Upon invitation by a daughter of President Corazón Aquino, Menudo traveled to the Philippines, where they attracted 75,000 fans during a tour that included five shows at the Araneta Coliseum in Quezon City. The group's achievements in the Philippines led Menudo to record their first album in Tagalog.

==Song selection==
From the album Por Amor (1982), a version of the song "Lady" was included. From Ayer y Hoy (1985), the track "Acércate" ("Nang Dahil Sa 'Yo") was selected. Representing the album Refrescante... (1986) is the song "La primera vez" ("Sa Bawat Halik"), while the Brazilian version of the album, titled Menudo, features the track "Come Back to Me," a version of "Diga Sim." From Somos Los Hijos del Rock (1987), the tracks "Estamos en acción" ("Action"), "Nena" ("Nena"), and "Mi Sombra En La Pared" ("My Shadow On The Wall") were included.
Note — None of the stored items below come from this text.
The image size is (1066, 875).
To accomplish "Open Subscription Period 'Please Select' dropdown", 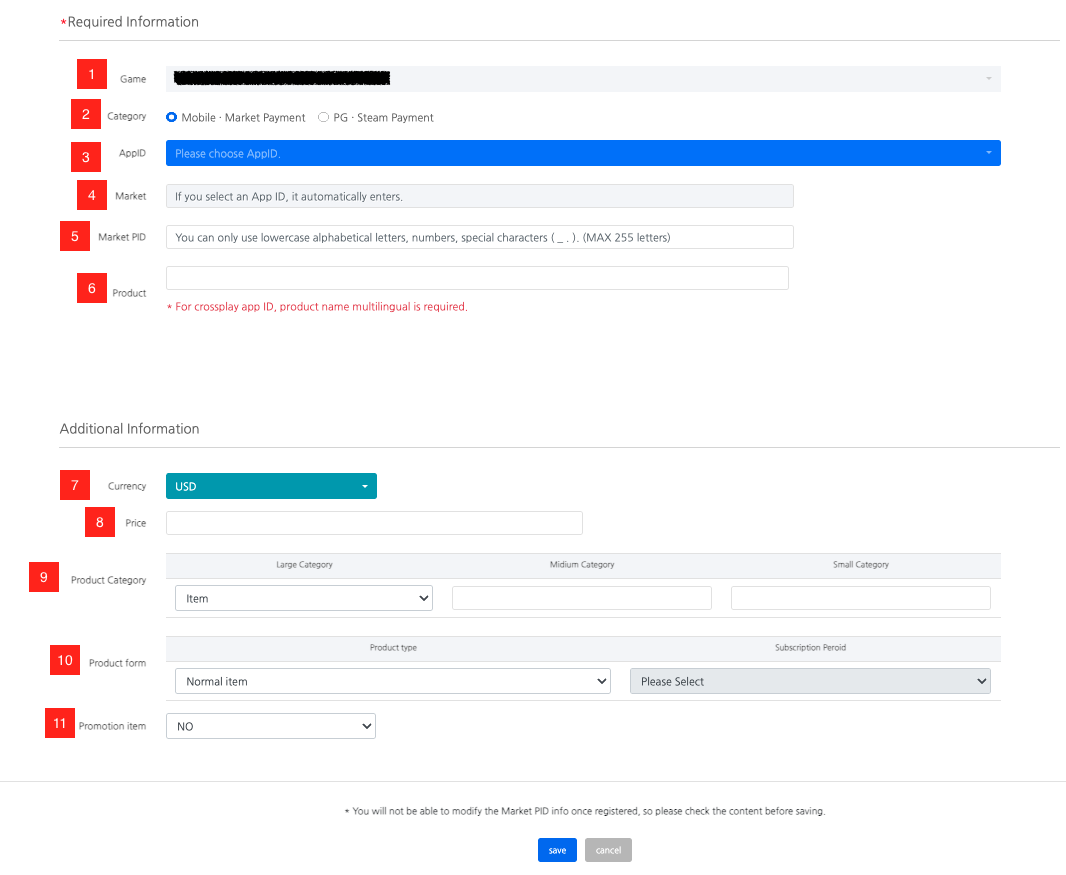I will point(810,681).
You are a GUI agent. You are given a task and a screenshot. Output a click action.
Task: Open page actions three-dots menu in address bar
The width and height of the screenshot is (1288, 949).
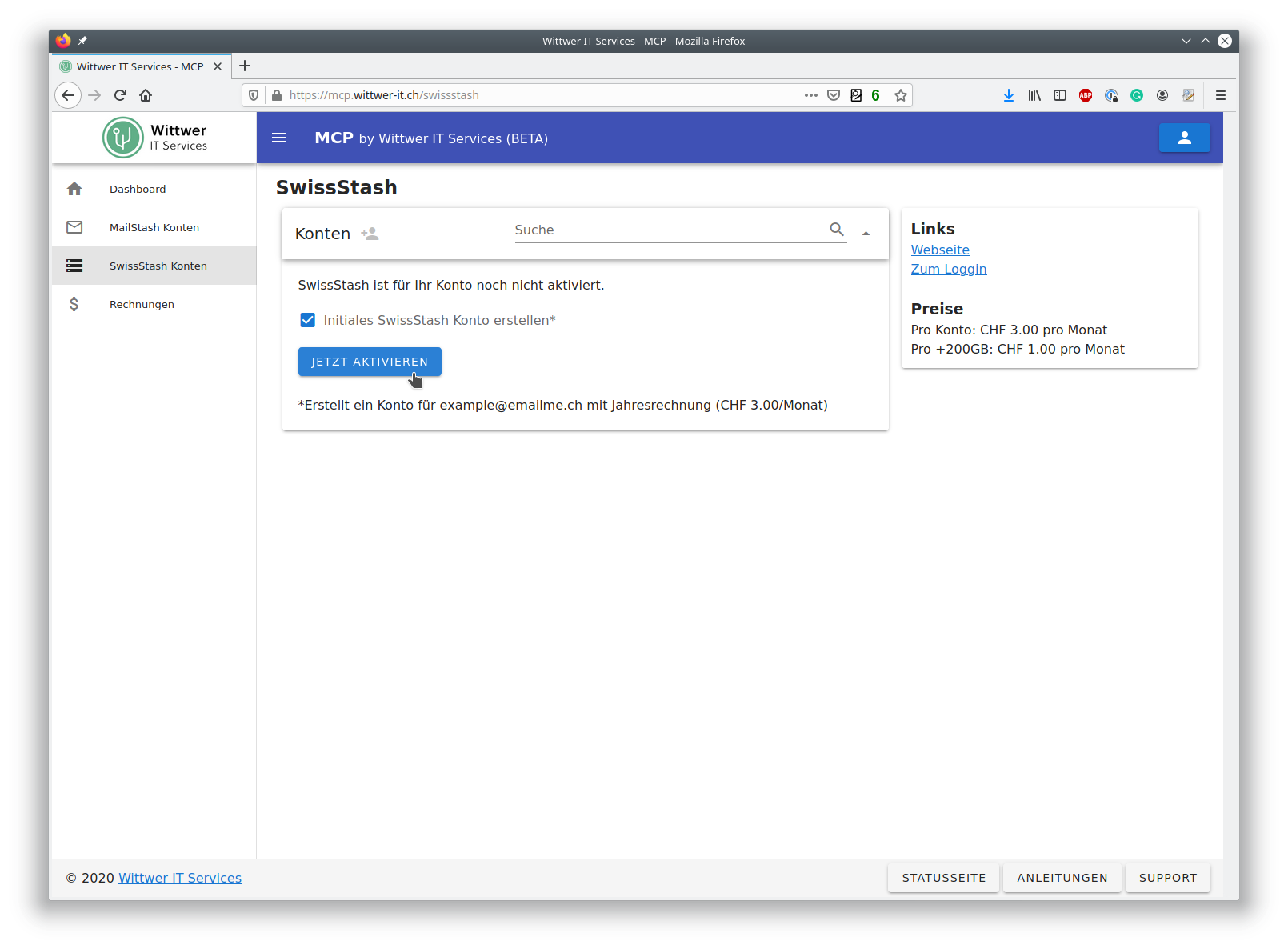[811, 95]
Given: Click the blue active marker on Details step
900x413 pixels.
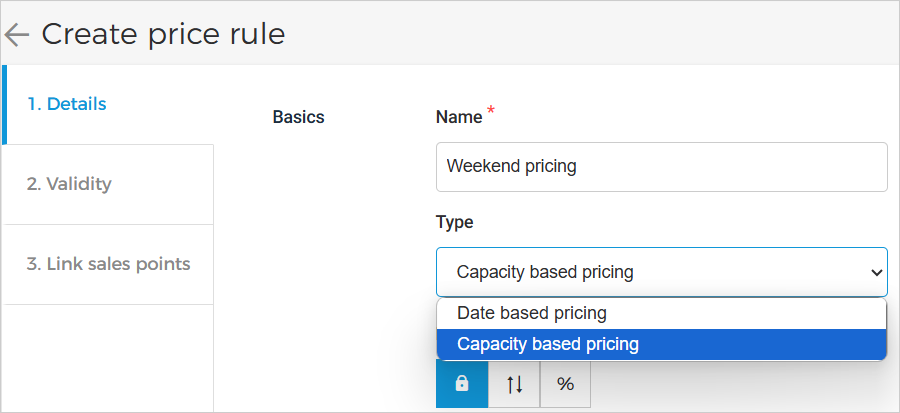Looking at the screenshot, I should 4,104.
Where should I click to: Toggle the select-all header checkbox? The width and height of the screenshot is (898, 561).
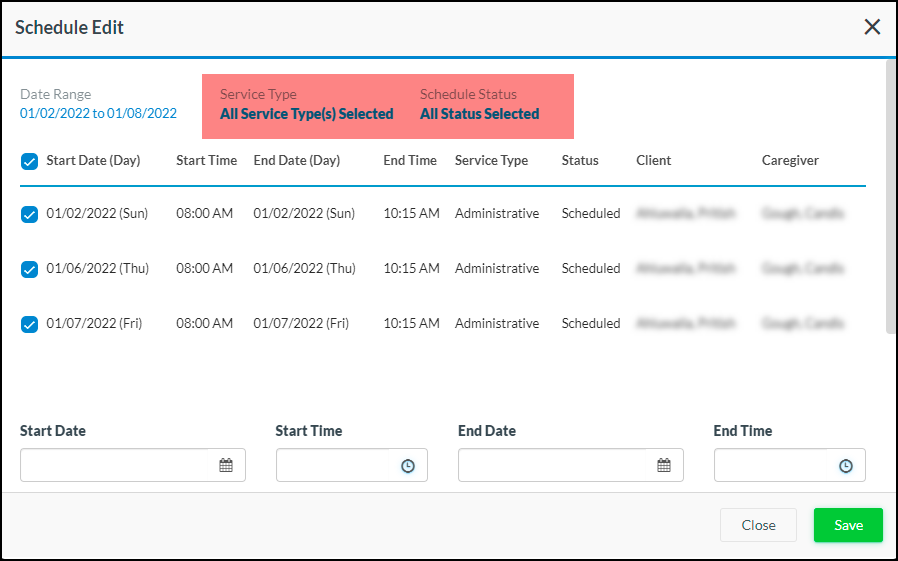30,161
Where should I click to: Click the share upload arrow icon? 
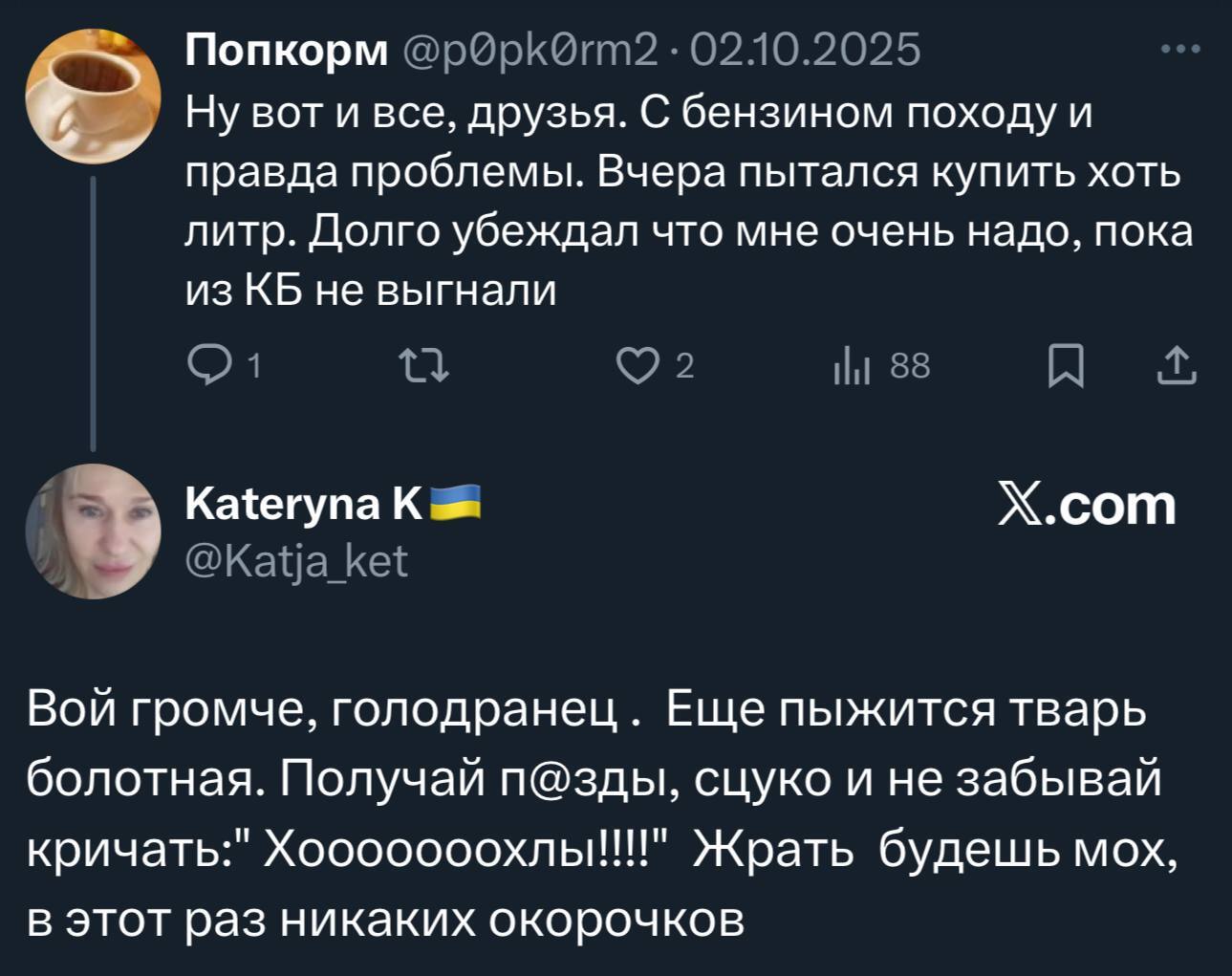pos(1176,366)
The digital version of the album included the bonus track "I'm Going Back to the Philippines," which was released as a single to promote the Philippines-exclusive compilation album The Best of Menudo (1986). This song is an English re-recording of the group’s earlier hit "Hoy Me Voy Para México," from Refrescante... (1986). Fans of the group often compare it to the 1976 song "Manila" by the Filipino band Hotdog, as both songs express a love for the country and the narrator’s longing to return home.

==Singles==
The song "That Situation" is a danceable track in English, recorded in collaboration with Filipino singer Lea Salonga. The track was composed by Gary Valenciano (himself being half-Puerto Rican), with lyrics by Valenciano and Mary Lynne Paggan, and arrangements by Pedro Gely. The lyrics encourage teenagers to carefully reflect on decisions about sex, avoiding rushing into "that situation."
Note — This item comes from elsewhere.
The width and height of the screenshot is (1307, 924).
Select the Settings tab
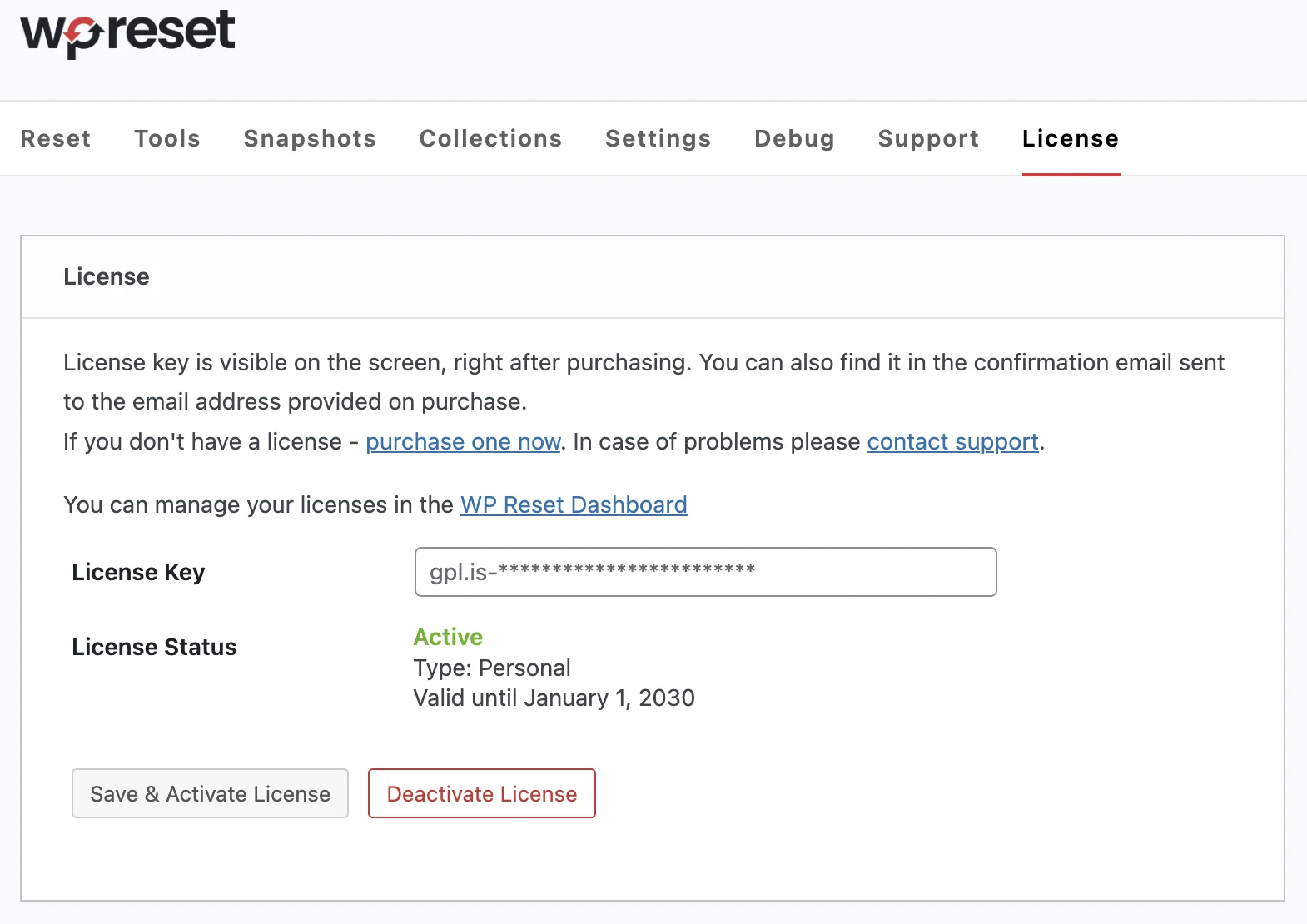pos(658,138)
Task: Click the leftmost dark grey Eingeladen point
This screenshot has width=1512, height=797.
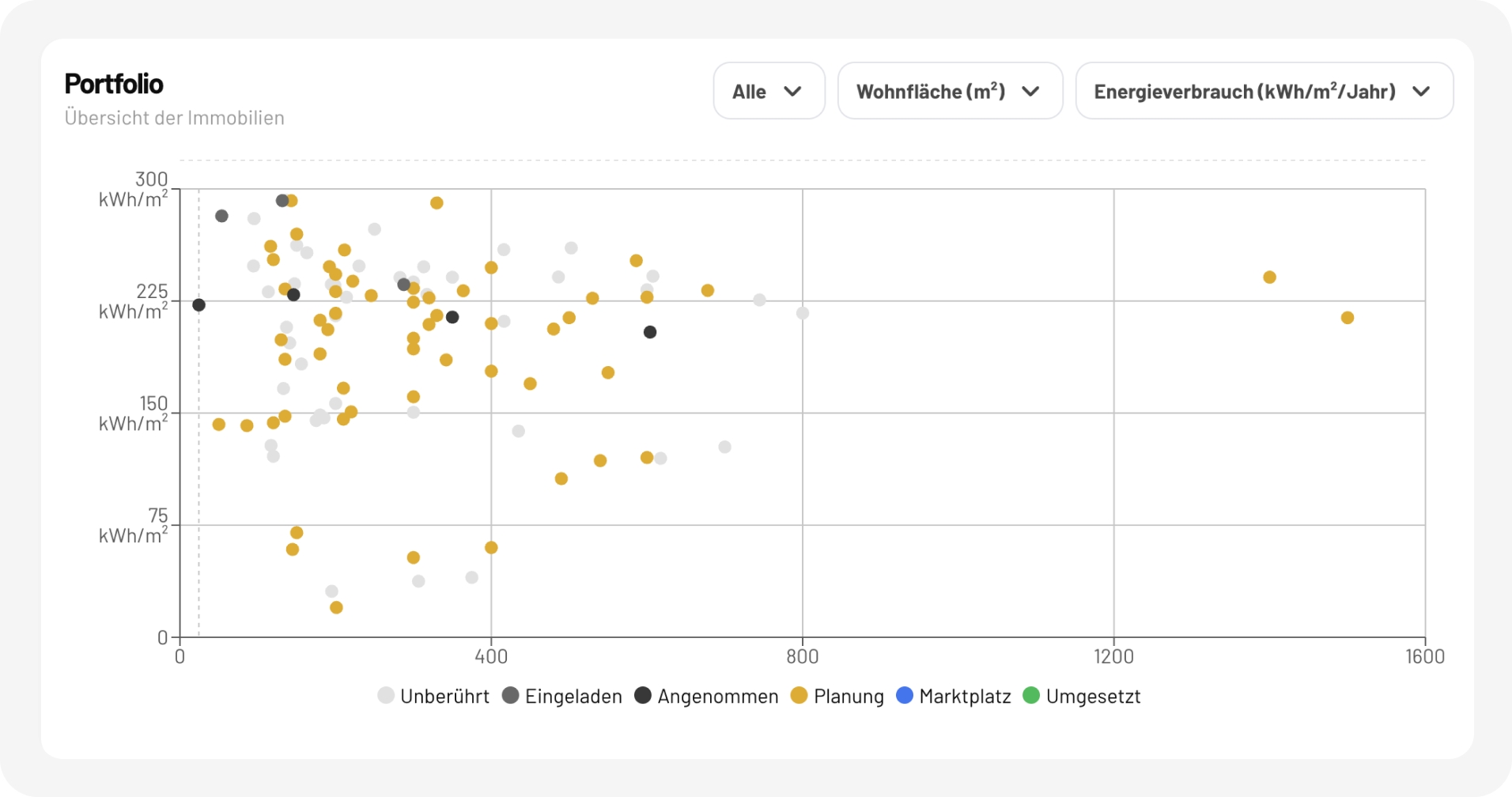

To promote the song, the artists performed it on the ABS-CBN show Kalatog Pinggan, where they sang "That Situation" and were interviewed by Pinky Marquez and Richard Gomez. The music video portrays two teenagers exchanging shy glances whenever they see each other at school. Salonga sings: "Wait and see what our love can be if we’re ready to face life together." The video was further promoted with a hotline that received over 22,000 calls in its first 18 months. Around the same time, a duet between Salonga and Charlie Massó titled "I Still Believe" was recorded, exploring a similar thematic approach.

Initially promoted as commercial projects, the songs achieved significant success and impact, reaching the top positions on the country's music charts. According to a survey conducted with young people in Metro Manila, 51% of respondents stated that the songs influenced them to discuss sexual responsibility with friends or parents.

Other singles from the album include "Nang Dahil Sa’yo" and "Salta La Valla."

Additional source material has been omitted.